Print the records again, character for character.

Extracted entries START

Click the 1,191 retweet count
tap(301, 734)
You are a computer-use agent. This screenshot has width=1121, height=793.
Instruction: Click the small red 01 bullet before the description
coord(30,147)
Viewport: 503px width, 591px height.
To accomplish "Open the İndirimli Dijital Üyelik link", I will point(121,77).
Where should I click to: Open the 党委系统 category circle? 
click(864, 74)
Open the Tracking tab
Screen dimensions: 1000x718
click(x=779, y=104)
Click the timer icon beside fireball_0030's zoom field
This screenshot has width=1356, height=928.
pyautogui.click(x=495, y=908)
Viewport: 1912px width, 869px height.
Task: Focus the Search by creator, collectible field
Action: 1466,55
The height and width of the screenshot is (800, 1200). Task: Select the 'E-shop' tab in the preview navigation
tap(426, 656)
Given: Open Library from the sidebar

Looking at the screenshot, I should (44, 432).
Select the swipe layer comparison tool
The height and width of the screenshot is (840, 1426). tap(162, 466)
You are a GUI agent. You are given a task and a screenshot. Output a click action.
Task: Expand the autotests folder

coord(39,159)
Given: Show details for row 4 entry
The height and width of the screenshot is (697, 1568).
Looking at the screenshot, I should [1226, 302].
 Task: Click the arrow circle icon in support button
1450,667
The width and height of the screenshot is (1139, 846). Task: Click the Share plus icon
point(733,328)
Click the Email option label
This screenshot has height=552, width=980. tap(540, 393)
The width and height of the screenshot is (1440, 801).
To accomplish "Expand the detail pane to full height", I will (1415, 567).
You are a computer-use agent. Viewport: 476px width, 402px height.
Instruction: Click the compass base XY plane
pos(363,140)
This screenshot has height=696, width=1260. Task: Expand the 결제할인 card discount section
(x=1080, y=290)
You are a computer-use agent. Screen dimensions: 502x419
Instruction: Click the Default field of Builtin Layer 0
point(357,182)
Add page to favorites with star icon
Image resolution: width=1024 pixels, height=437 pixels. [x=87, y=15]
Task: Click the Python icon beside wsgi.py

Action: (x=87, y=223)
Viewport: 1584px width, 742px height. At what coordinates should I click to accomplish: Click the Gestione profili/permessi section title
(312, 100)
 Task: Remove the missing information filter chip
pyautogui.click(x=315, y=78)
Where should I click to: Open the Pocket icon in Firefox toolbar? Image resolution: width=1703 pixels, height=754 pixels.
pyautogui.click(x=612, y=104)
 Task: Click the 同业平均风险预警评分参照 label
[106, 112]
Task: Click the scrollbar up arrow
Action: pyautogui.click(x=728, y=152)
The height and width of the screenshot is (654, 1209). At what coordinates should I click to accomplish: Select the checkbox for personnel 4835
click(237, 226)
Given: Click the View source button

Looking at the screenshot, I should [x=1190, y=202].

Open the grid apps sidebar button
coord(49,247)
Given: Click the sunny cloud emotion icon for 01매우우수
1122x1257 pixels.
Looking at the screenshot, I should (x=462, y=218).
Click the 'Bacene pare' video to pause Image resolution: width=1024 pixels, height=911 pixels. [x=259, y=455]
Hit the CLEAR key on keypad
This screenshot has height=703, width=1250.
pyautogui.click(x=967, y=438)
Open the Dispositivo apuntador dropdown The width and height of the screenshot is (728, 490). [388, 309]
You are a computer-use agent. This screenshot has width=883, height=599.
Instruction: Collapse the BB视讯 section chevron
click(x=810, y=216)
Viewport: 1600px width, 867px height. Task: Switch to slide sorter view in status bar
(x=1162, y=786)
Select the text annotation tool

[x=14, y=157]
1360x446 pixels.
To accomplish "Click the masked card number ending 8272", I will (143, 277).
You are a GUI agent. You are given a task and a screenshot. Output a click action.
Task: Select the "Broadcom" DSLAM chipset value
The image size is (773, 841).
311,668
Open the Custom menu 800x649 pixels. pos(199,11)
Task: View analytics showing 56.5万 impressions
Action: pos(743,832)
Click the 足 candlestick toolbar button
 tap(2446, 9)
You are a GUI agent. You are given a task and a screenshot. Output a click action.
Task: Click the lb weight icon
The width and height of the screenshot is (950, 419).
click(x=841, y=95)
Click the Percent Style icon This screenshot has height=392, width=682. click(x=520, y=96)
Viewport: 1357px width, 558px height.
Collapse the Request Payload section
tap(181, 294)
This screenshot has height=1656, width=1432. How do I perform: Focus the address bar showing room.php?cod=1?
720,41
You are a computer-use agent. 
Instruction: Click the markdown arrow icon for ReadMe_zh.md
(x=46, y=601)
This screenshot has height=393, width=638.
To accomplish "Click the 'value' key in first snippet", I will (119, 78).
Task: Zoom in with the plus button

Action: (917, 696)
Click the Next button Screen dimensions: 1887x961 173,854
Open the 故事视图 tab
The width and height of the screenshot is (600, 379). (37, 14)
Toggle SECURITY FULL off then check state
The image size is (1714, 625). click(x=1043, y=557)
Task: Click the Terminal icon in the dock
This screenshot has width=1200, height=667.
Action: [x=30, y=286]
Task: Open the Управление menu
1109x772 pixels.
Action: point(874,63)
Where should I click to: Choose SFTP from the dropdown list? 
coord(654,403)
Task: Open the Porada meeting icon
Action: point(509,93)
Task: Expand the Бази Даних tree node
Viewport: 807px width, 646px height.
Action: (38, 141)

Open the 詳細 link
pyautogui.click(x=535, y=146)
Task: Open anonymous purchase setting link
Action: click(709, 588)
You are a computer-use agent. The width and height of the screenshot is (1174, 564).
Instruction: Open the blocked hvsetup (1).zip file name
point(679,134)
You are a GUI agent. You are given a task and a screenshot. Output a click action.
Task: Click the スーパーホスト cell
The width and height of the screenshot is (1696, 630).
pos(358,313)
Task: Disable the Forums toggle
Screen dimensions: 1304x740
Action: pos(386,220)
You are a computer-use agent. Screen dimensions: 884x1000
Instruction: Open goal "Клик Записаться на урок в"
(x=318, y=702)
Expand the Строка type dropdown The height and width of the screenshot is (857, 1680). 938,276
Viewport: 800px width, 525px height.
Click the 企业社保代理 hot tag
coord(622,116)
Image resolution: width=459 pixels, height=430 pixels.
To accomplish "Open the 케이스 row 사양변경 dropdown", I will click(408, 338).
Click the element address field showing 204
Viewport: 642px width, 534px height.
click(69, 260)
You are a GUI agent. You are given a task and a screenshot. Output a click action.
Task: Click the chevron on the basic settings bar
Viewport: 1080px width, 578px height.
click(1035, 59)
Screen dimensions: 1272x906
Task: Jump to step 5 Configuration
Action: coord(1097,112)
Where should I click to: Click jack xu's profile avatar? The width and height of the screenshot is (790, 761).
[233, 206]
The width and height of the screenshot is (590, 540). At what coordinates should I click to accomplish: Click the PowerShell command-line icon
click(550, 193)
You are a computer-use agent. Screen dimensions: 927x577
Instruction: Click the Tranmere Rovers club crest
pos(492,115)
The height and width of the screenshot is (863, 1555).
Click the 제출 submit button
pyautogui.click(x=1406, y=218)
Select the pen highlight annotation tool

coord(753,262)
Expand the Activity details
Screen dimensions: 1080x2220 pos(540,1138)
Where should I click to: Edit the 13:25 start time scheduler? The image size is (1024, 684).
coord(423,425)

Extracted entries END

→ Written answer:
Click the 1,191 retweet count
tap(301, 734)
You are a computer-use agent. This screenshot has width=1121, height=793.
Instruction: Click the small red 01 bullet before the description
coord(30,147)
Viewport: 503px width, 591px height.
To accomplish "Open the İndirimli Dijital Üyelik link", I will point(121,77).
Where should I click to: Open the 党委系统 category circle? 
click(864, 74)
Open the Tracking tab
Screen dimensions: 1000x718
click(x=779, y=104)
Click the timer icon beside fireball_0030's zoom field
This screenshot has width=1356, height=928.
pyautogui.click(x=495, y=908)
Viewport: 1912px width, 869px height.
Task: Focus the Search by creator, collectible field
Action: 1466,55
The height and width of the screenshot is (800, 1200). Task: Select the 'E-shop' tab in the preview navigation
tap(426, 656)
Given: Open Library from the sidebar

Looking at the screenshot, I should (44, 432).
Select the swipe layer comparison tool
The height and width of the screenshot is (840, 1426). tap(162, 466)
You are a GUI agent. You are given a task and a screenshot. Output a click action.
Task: Expand the autotests folder

coord(39,159)
Given: Show details for row 4 entry
The height and width of the screenshot is (697, 1568).
Looking at the screenshot, I should [1226, 302].
 Task: Click the arrow circle icon in support button
1450,667
The width and height of the screenshot is (1139, 846). Task: Click the Share plus icon
point(733,328)
Click the Email option label
This screenshot has height=552, width=980. tap(540, 393)
The width and height of the screenshot is (1440, 801).
To accomplish "Expand the detail pane to full height", I will (1415, 567).
You are a computer-use agent. Viewport: 476px width, 402px height.
Instruction: Click the compass base XY plane
pos(363,140)
This screenshot has height=696, width=1260. Task: Expand the 결제할인 card discount section
(x=1080, y=290)
You are a computer-use agent. Screen dimensions: 502x419
Instruction: Click the Default field of Builtin Layer 0
point(357,182)
Add page to favorites with star icon
Image resolution: width=1024 pixels, height=437 pixels. [x=87, y=15]
Task: Click the Python icon beside wsgi.py

Action: (x=87, y=223)
Viewport: 1584px width, 742px height. At what coordinates should I click to accomplish: Click the Gestione profili/permessi section title
(312, 100)
 Task: Remove the missing information filter chip
pyautogui.click(x=315, y=78)
Where should I click to: Open the Pocket icon in Firefox toolbar? Image resolution: width=1703 pixels, height=754 pixels.
pyautogui.click(x=612, y=104)
 Task: Click the 同业平均风险预警评分参照 label
[106, 112]
Task: Click the scrollbar up arrow
Action: pyautogui.click(x=728, y=152)
The height and width of the screenshot is (654, 1209). At what coordinates should I click to accomplish: Select the checkbox for personnel 4835
click(237, 226)
Given: Click the View source button

Looking at the screenshot, I should [x=1190, y=202].

Open the grid apps sidebar button
coord(49,247)
Given: Click the sunny cloud emotion icon for 01매우우수
1122x1257 pixels.
Looking at the screenshot, I should (x=462, y=218).
Click the 'Bacene pare' video to pause Image resolution: width=1024 pixels, height=911 pixels. [x=259, y=455]
Hit the CLEAR key on keypad
This screenshot has height=703, width=1250.
pyautogui.click(x=967, y=438)
Open the Dispositivo apuntador dropdown The width and height of the screenshot is (728, 490). [388, 309]
You are a computer-use agent. This screenshot has width=883, height=599.
Instruction: Collapse the BB视讯 section chevron
click(x=810, y=216)
Viewport: 1600px width, 867px height. Task: Switch to slide sorter view in status bar
(x=1162, y=786)
Select the text annotation tool

[x=14, y=157]
1360x446 pixels.
To accomplish "Click the masked card number ending 8272", I will (143, 277).
You are a GUI agent. You are given a task and a screenshot. Output a click action.
Task: Select the "Broadcom" DSLAM chipset value
The image size is (773, 841).
311,668
Open the Custom menu 800x649 pixels. pos(199,11)
Task: View analytics showing 56.5万 impressions
Action: pos(743,832)
Click the 足 candlestick toolbar button
 tap(2446, 9)
You are a GUI agent. You are given a task and a screenshot. Output a click action.
Task: Click the lb weight icon
The width and height of the screenshot is (950, 419).
click(x=841, y=95)
Click the Percent Style icon This screenshot has height=392, width=682. click(x=520, y=96)
Viewport: 1357px width, 558px height.
Collapse the Request Payload section
tap(181, 294)
This screenshot has height=1656, width=1432. How do I perform: Focus the address bar showing room.php?cod=1?
720,41
You are a computer-use agent. 
Instruction: Click the markdown arrow icon for ReadMe_zh.md
(x=46, y=601)
This screenshot has height=393, width=638.
To accomplish "Click the 'value' key in first snippet", I will (119, 78).
Task: Zoom in with the plus button

Action: (917, 696)
Click the Next button Screen dimensions: 1887x961 173,854
Open the 故事视图 tab
The width and height of the screenshot is (600, 379). (37, 14)
Toggle SECURITY FULL off then check state
The image size is (1714, 625). click(x=1043, y=557)
Task: Click the Terminal icon in the dock
This screenshot has width=1200, height=667.
Action: [x=30, y=286]
Task: Open the Управление menu
1109x772 pixels.
Action: point(874,63)
Where should I click to: Choose SFTP from the dropdown list? 
coord(654,403)
Task: Open the Porada meeting icon
Action: point(509,93)
Task: Expand the Бази Даних tree node
Viewport: 807px width, 646px height.
Action: (38, 141)

Open the 詳細 link
pyautogui.click(x=535, y=146)
Task: Open anonymous purchase setting link
Action: click(709, 588)
You are a computer-use agent. The width and height of the screenshot is (1174, 564).
Instruction: Open the blocked hvsetup (1).zip file name
point(679,134)
You are a GUI agent. You are given a task and a screenshot. Output a click action.
Task: Click the スーパーホスト cell
The width and height of the screenshot is (1696, 630).
pos(358,313)
Task: Disable the Forums toggle
Screen dimensions: 1304x740
Action: pos(386,220)
You are a computer-use agent. Screen dimensions: 884x1000
Instruction: Open goal "Клик Записаться на урок в"
(x=318, y=702)
Expand the Строка type dropdown The height and width of the screenshot is (857, 1680). 938,276
Viewport: 800px width, 525px height.
Click the 企业社保代理 hot tag
coord(622,116)
Image resolution: width=459 pixels, height=430 pixels.
To accomplish "Open the 케이스 row 사양변경 dropdown", I will click(408, 338).
Click the element address field showing 204
Viewport: 642px width, 534px height.
click(69, 260)
You are a GUI agent. You are given a task and a screenshot. Output a click action.
Task: Click the chevron on the basic settings bar
Viewport: 1080px width, 578px height.
click(1035, 59)
Screen dimensions: 1272x906
Task: Jump to step 5 Configuration
Action: coord(1097,112)
Where should I click to: Click jack xu's profile avatar? The width and height of the screenshot is (790, 761).
[233, 206]
The width and height of the screenshot is (590, 540). At what coordinates should I click to accomplish: Click the PowerShell command-line icon
click(550, 193)
You are a computer-use agent. Screen dimensions: 927x577
Instruction: Click the Tranmere Rovers club crest
pos(492,115)
The height and width of the screenshot is (863, 1555).
Click the 제출 submit button
pyautogui.click(x=1406, y=218)
Select the pen highlight annotation tool

coord(753,262)
Expand the Activity details
Screen dimensions: 1080x2220 pos(540,1138)
Where should I click to: Edit the 13:25 start time scheduler? The image size is (1024, 684).
coord(423,425)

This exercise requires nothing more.